Lisboa (Portugal): Comunicado da Assembleia de Ocupação de Lisboa – AOLX

Nos últimos anos, para além da precariedade laboral em que impera a mão-de-obra barata que nos segrega e atomiza, temos vindo a assistir a uma crescente precarização da habitação no centro da cidade, onde se acrescenta à velha questão «se amanhã teremos trabalho e em que condições» a mais recente novidade «se amanhã teremos casa». Tendo em conta que entre 2013 e 2016 houve um aumento médio das rendas em Lisboa na ordem dos 39% que se traduziu numa renda mensal média de 830€ e que o salário médio líquido em Lisboa ronda os 890€, podemos afirmar que estamos perante uma incomportável taxa de esforço de 93%, bastante acima dos cerca de 30% recomendados.

A brutalidade desta realidade é tão evidente que não só as questões da habitação assumiram um papel de destaque nas campanhas eleitorais de todos os candidatos à Câmara Municipal de Lisboa (CML), como também o Governo se sentiu na obrigação de criar uma Secretaria de Estado da Habitação e delinear a “Nova Geração de Políticas de Habitação”.

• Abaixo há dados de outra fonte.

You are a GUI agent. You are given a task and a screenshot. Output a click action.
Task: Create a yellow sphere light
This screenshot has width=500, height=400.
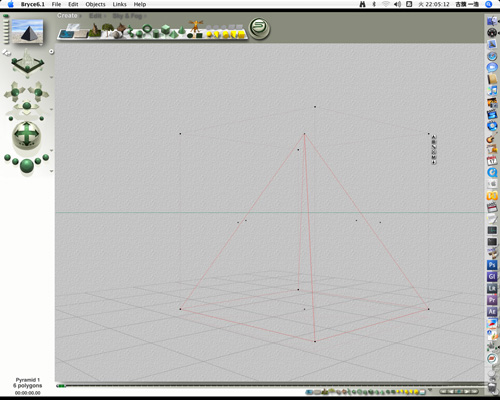pyautogui.click(x=210, y=34)
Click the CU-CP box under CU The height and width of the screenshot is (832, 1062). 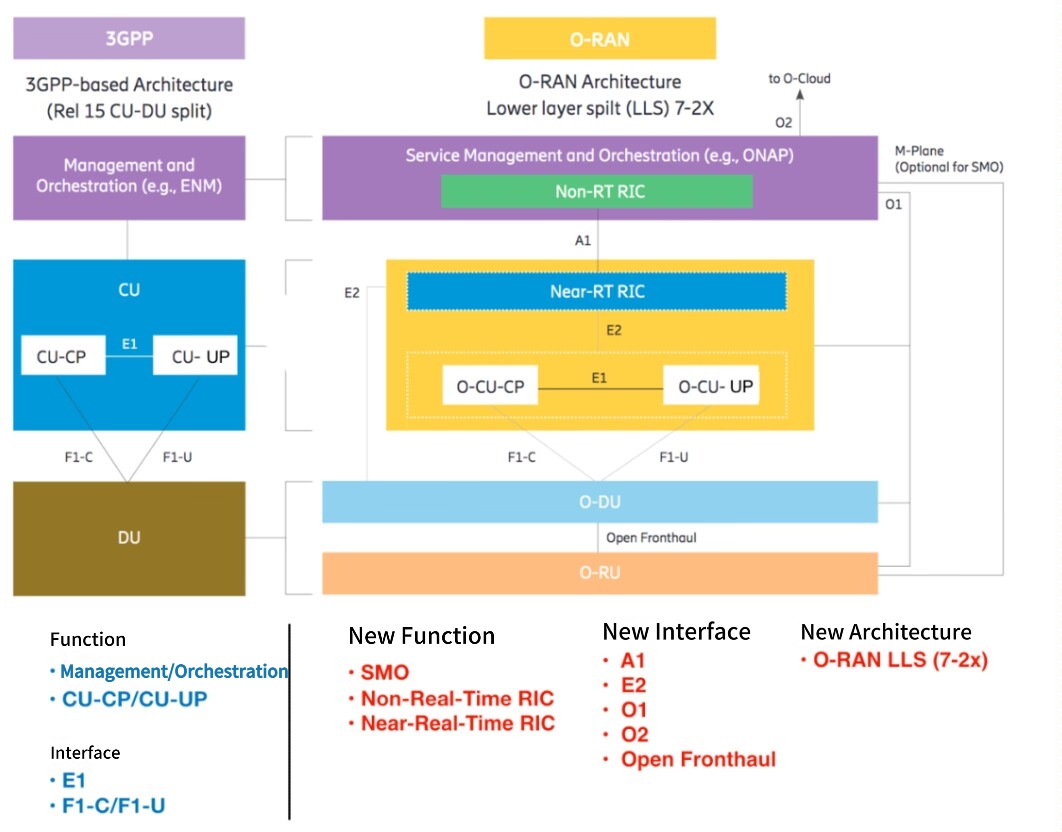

Este “enorme” esforço governamental e as suas “políticas-travão” parecem no entanto completamente alheadas da realidade. Peguemos nos já conhecidos programas Renda Convencionada e Porta 65 Jovem como dois exemplos da situação estratosférica em que nos encontramos. A mais recente edição do primeiro disponibiliza apenas 14 fogos numa cidade onde a oferta de arrendamento sofreu uma quebra de 75%; em relação ao segundo, apesar de estarem previstas alterações na idade limite a concurso e um aumento orçamental, até agora para se ser elegível com um T2 ou T3 esta renda não pode ultrapassar os 730€ (tendo em conta a taxa de esforço máxima de 60% estipulada). Esta disparidade leva-nos a considerar que estamos perante uma estratégia de cosmética política e eleitoral, que na sua deficiência transparece não só a conivência dos poderes públicos em gerir o caos instalado ao nível da habitação, mas, sobretudo, uma estratégia governamental cuja intenção passa pela criação de oportunidades de negócio e de rentabilidade para diferentes agentes económicos e pela promoção dos vários sectores do mercado, desde o imobiliário e o turístico às indústrias criativas.

Com a entrada do Novo Regime do Arrendamento Urbano (NRAU) em 2013 e a intensificação da indústria do turismo, tem-se vindo a assistir ao reforço da gestão do privado e das suas propriedades com o aval governamental. Posto isto, não importa se a cidade perdeu 26 mil residentes nos últimos anos mas sim continuar a abrir caminho para os fundos imobiliários e acolher o investimento de capital estrangeiro. Afinal, são estes que reabilitam primeiro e pagam depois, que podem pagar materiais e mão-de-obra com IVA reduzido e que gozam de benefícios fiscais no IRS e no IRC, para além da isenção do IMI, do IMT e de taxas municipais. Ou seja, não importa se um grande número de pessoas não apresenta condições económicas para viver na cidade; o que importa é que a cidade apresente condições para que a grande economia viva nela. Neste cenário de precariedade generalizada em grande parte patrocinada pelo capital e pelas consecutivas políticas governamentais e camarárias, a procura de estratégias colectivas de apropriação comum da cidade e da vida surge como uma resposta possível ao isolamento para que somos empurrados pela dinâmica instalada dos poderes público-privados.

Foi neste sentido que no dia 15 de Setembro ocupámos o camarário nº 69 da Rua Marques da Silva, que tal como muitos outros (3878 em 2016, segundo a CML) se encontrava totalmente devoluto e ao abandono. Com o apoio das mais diversas pessoas, colectivos e associações, obtivemos os meios que nos possibilitaram estancar o processo de deterioração a que o prédio estava sujeito. Apesar de já termos conseguido impedir que o telhado e as janelas estejam vulneráveis à chuva, tenhamos limpo todo o edifício e recuperado uma série de espaços que têm vindo a servir de base a este novo colectivo, pretendemos que o processo de requalificação do prédio continue. Esta recuperação tem em vista a criação de um lugar de uso comum, num gesto que também procura poder responder a situações urgentes de habitação.

Mas porque nos confrontamos com múltiplas questões que não se resumem à habitação e porque as mudanças não poderão emanar apenas de um projecto, interessa-nos a replicação de processos colectivos, autónomos e organizados que possibilitem a construção de outros lugares de experiência comum.